Background

The 20th century saw great reductions in incidences of diseases such as polio through the use of vaccines as a preventative measure.

Unfortunately, in the 21st century we are now seeing a reemergence of vaccine-preventable diseases as the anti-vaccination movement gains more traction in certain segments of society.

This is a major problem for public health.

In this project, I will use data on incidences of vaccine-preventable diseases (including diptheria, pertussis, etc.) to document how the incidence of these diseases has changed over the past 10-20 or so years.

I will also place these incidences in a geographic context, which perhaps may highlight where vaccine-preventable diseases (possibly correlated with higher anti-vaccination adherence) are especially prevalent.

All of this will be in relation to the state of California, which has a nice dataset available documenting vaccine-preventable diseases over a long time span and in great detail.

Data

Main data

This data is available from the following link:

https://data.chhs.ca.gov/dataset/vaccine-preventable-disease-cases-by-county-and-year

From the website:

“These data contain counts of Immunization Branch-related disease cases among California residents by county, disease, and year.

The California Department of Public Health (CDPH) maintains a mandatory, passive reporting system for a list of communicable disease cases and outbreaks. The CDPH Immunization Branch conducts surveillance for vaccine preventable diseases. Health care providers and laboratories are mandated to report cases or suspected cases of these communicable diseases to their local health department (LHD). LHDs are also mandated to report these cases to CDPH."

This dataset contains information on all 58 counties in California, plus a statewide total across all counties.

Diseases include: Diphtheria, Hepatitis A, Hepatitis B, acute, Hepatitis C, acute, Invasive Meningococcal Disease, Measles, Mumps, Pertussis, Rubella, Tetanus, and Varicella Hospitalizations.

Data spans 2001-2017 overall. However, mumps, rubella, and varicella hospitalizations were not measured in this dataset until 2010, while all three forms of hepatitis were not measured until 2011.

Supplementary data

I may need to supplement this data with population totals per county per year from 2001-2017, as we may want to adjust case counts by county population for a fairer comparison. I have not found this supplementary data yet, but I am sure it should not be hard to find.

Analysis

With three variables here (disease/county/year), there are a lot of possible visualizations that could be made.

One obvious choice would be a simple map, colored by relative prevalence of vaccine-preventable diseases.
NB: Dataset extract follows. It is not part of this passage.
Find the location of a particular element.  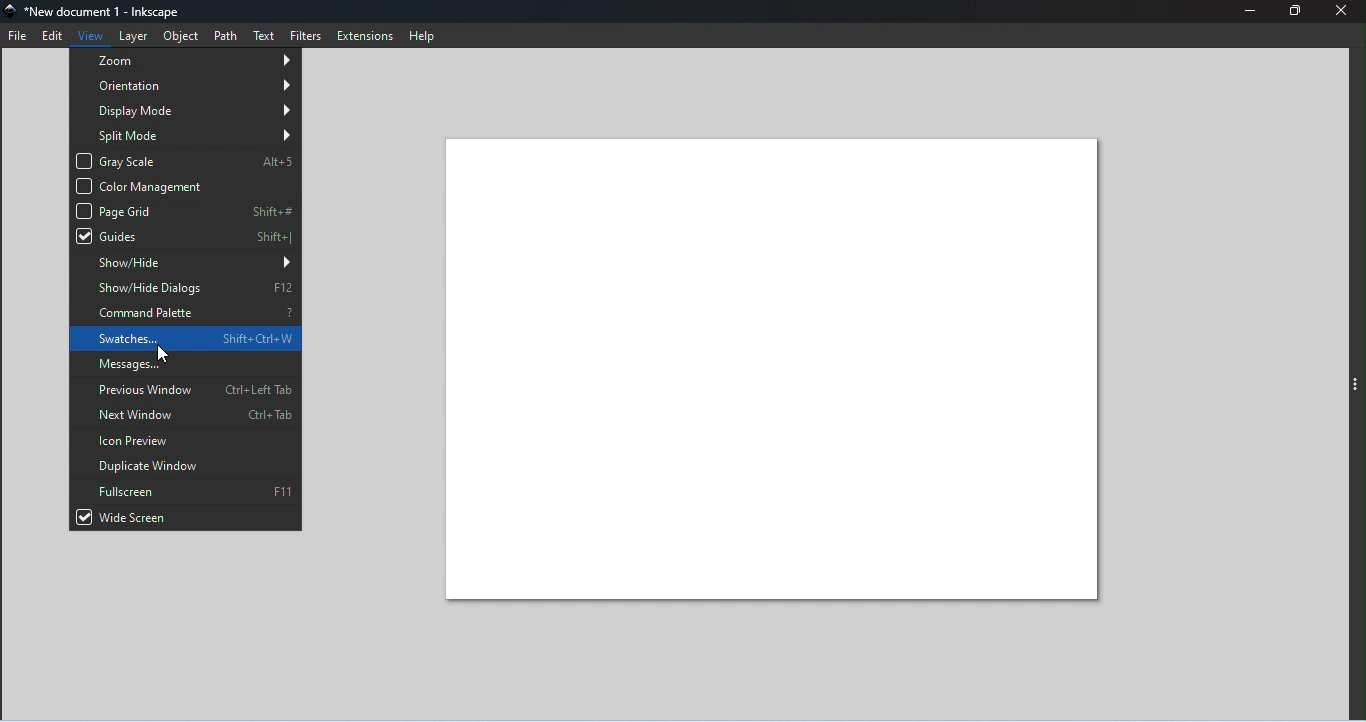

Swatches is located at coordinates (185, 338).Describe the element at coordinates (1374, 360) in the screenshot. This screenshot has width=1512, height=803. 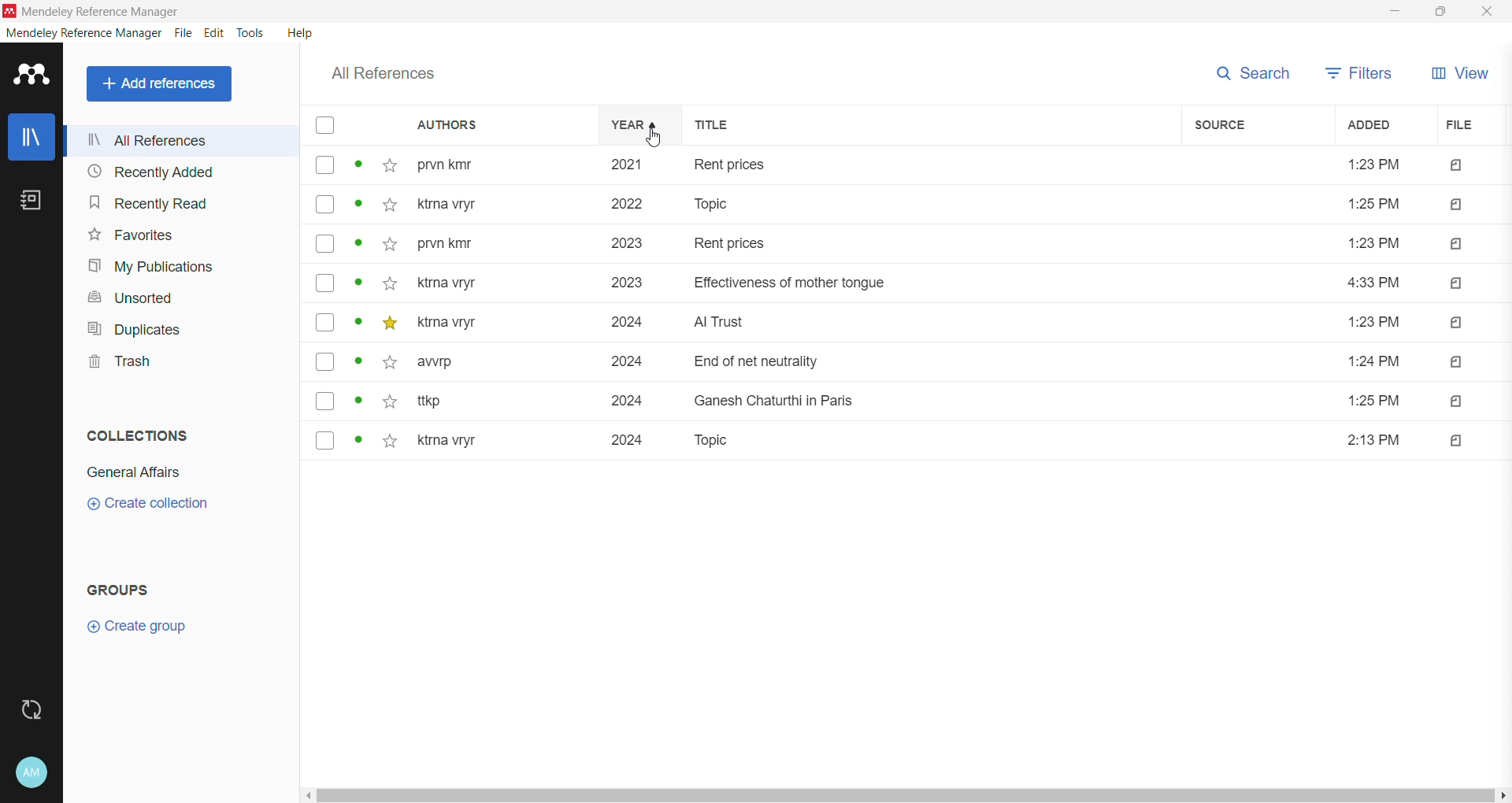
I see `1:24 PM` at that location. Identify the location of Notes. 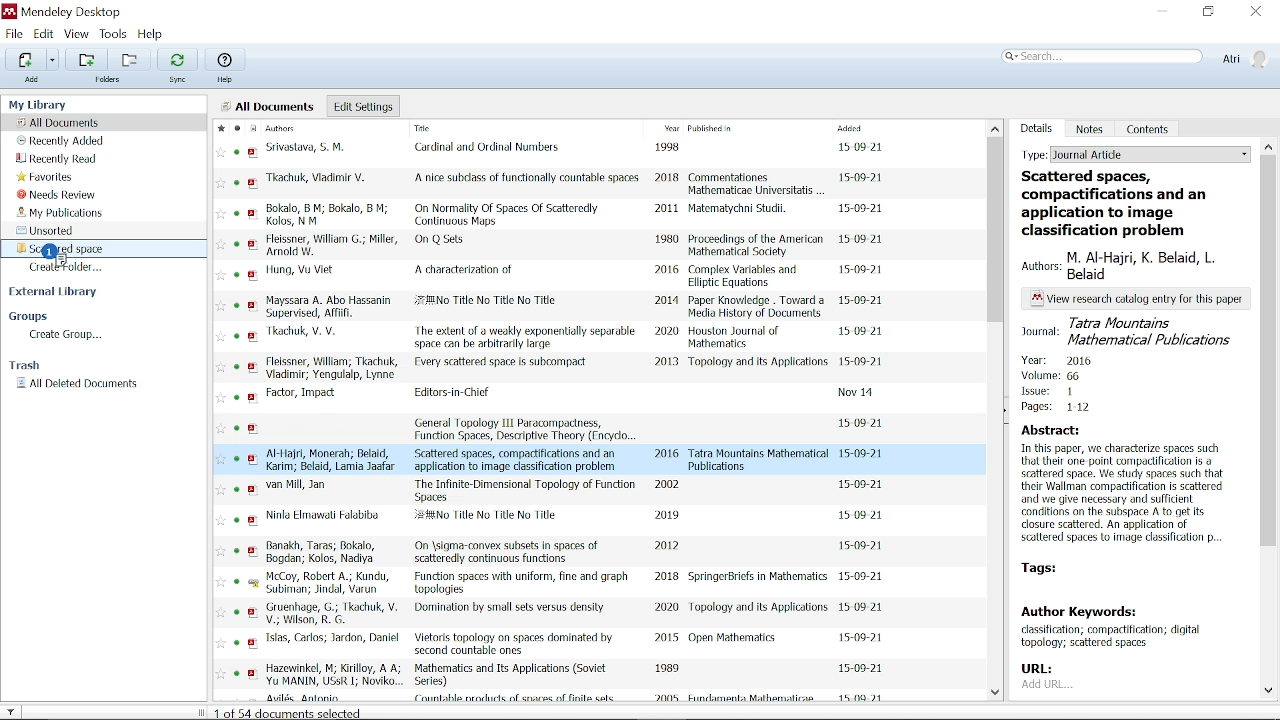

This could be either across diseases/timepoints (e.g. cumulative from 2001-2017), or specific to a given disease and/or year.

This map could also be generated based on user input for a given disease and/or year, in a Shiny or Dash app.

If we wanted to focus on the change over time (e.g. to show an increase in cases over time), one could also make a simple line plot with time on the x-axis and cases on the y-axis. Again, this plot could be across diseases and counties, or specific to a particular disease and/or county. We may also want to compare two counties, or a given county to the statewide values. All of these possibilities could be rendered in either a static interface, or interactive based on user input of disease and/or county.

A final possiblity would be if we wanted to compare geographic patterns over time. For example, perhaps we have a hypothesis that those with anti-vaccine sentiments now tend to settle more in county X, whereas before they used to settle more in county Y. And that this has led to more vaccine-preventable disease cases in county X, while county Y would be the same or decreased. For this, a pair of side-by-side maps from the earlier vs. later year would be helpful. Again, this could be either a static output, or created based on a user-specified disease and/or pair of years.